I was asleep. Dead asleep. I don't play around with sleep. In fact, I've been known to sleep whilst doing things that normal people only do when they're awake. (Walk, talk, feed babies, fight bad guys, etc.) That's how seriously I take this sleeping thing. I was dreaming peacefully when suddenly, and from out of nowhere I was rudely awakened by my wife who was apparently having a nightmare and/or a severe seizure in the middle of our bed. Arms flailing at terrifying speed, and with zero accuracy, she was frantically swatting every inch of bed (and me) that she could reach. I quickly assessed the situation and came to the sleepy conclusion that she was having a nightmare and it was spilling over into reality, causing her to try and kill me. I grabbed her arms and said (in what I hoped was a reassuring voice, but probably sounded more like a sleepy mumble), "Babe. Hey. Babe. It's okay. You're dreaming." She stopped flailing and continued to paw through the sheets like she was looking for something.

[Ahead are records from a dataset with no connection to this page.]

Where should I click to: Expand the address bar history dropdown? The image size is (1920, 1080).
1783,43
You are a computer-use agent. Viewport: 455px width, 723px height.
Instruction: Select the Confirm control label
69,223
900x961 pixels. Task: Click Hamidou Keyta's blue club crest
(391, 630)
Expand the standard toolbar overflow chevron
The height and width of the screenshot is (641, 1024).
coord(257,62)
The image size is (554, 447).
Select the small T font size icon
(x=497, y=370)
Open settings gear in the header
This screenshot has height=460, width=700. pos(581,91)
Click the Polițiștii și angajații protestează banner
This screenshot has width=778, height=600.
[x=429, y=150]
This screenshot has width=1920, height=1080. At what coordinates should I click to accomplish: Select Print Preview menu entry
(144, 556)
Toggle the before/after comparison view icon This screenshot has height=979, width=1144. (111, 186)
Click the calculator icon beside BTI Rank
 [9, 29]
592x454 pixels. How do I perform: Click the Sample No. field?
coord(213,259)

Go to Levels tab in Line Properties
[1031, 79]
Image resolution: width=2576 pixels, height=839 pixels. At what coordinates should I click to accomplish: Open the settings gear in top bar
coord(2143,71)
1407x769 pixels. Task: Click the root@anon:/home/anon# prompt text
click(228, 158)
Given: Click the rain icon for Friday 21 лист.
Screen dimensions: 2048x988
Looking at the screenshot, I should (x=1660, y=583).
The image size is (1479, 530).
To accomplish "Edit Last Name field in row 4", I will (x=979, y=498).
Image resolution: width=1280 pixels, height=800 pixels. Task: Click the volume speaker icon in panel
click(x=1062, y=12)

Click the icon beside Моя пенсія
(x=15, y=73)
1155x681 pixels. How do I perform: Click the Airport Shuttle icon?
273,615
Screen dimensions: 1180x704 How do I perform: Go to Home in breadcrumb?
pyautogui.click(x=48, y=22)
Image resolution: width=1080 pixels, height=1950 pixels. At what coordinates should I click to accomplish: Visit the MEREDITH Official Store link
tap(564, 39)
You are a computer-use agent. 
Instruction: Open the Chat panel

"No, babe. There is a bug."
"There's no bug," (I was quickly becoming more awake and slightly amused by the situation. A sleepy grin spread across my face.) "You're having a nightmare,"
"No, babe. There is a bug."
Yeah. She was dreaming. I stared at her. She continued, "I swear I'm not sleeping. A huge bug just crawled across my arm. We have to find it. It was enormous."
She sounded awake. I peered, bleary eyed, through the very bug-free sheets. After our thorough investigation revealed no lurking crawler, I reached my conclusion: She had dreamed it. I looked up at her.
She gave a sleepy half-laugh, "There is no way I dreamed that." Pause. "Did I dream that?" Pause, "I think I dreamed that,"
We laughed for a few good minutes about her insanity and then drifted off to sleep.
THE NEXT MORNING:
I had to pee.
I went to pee.
I found a dead water bug in my underpants.
Never again will I doubt my wife's sanity.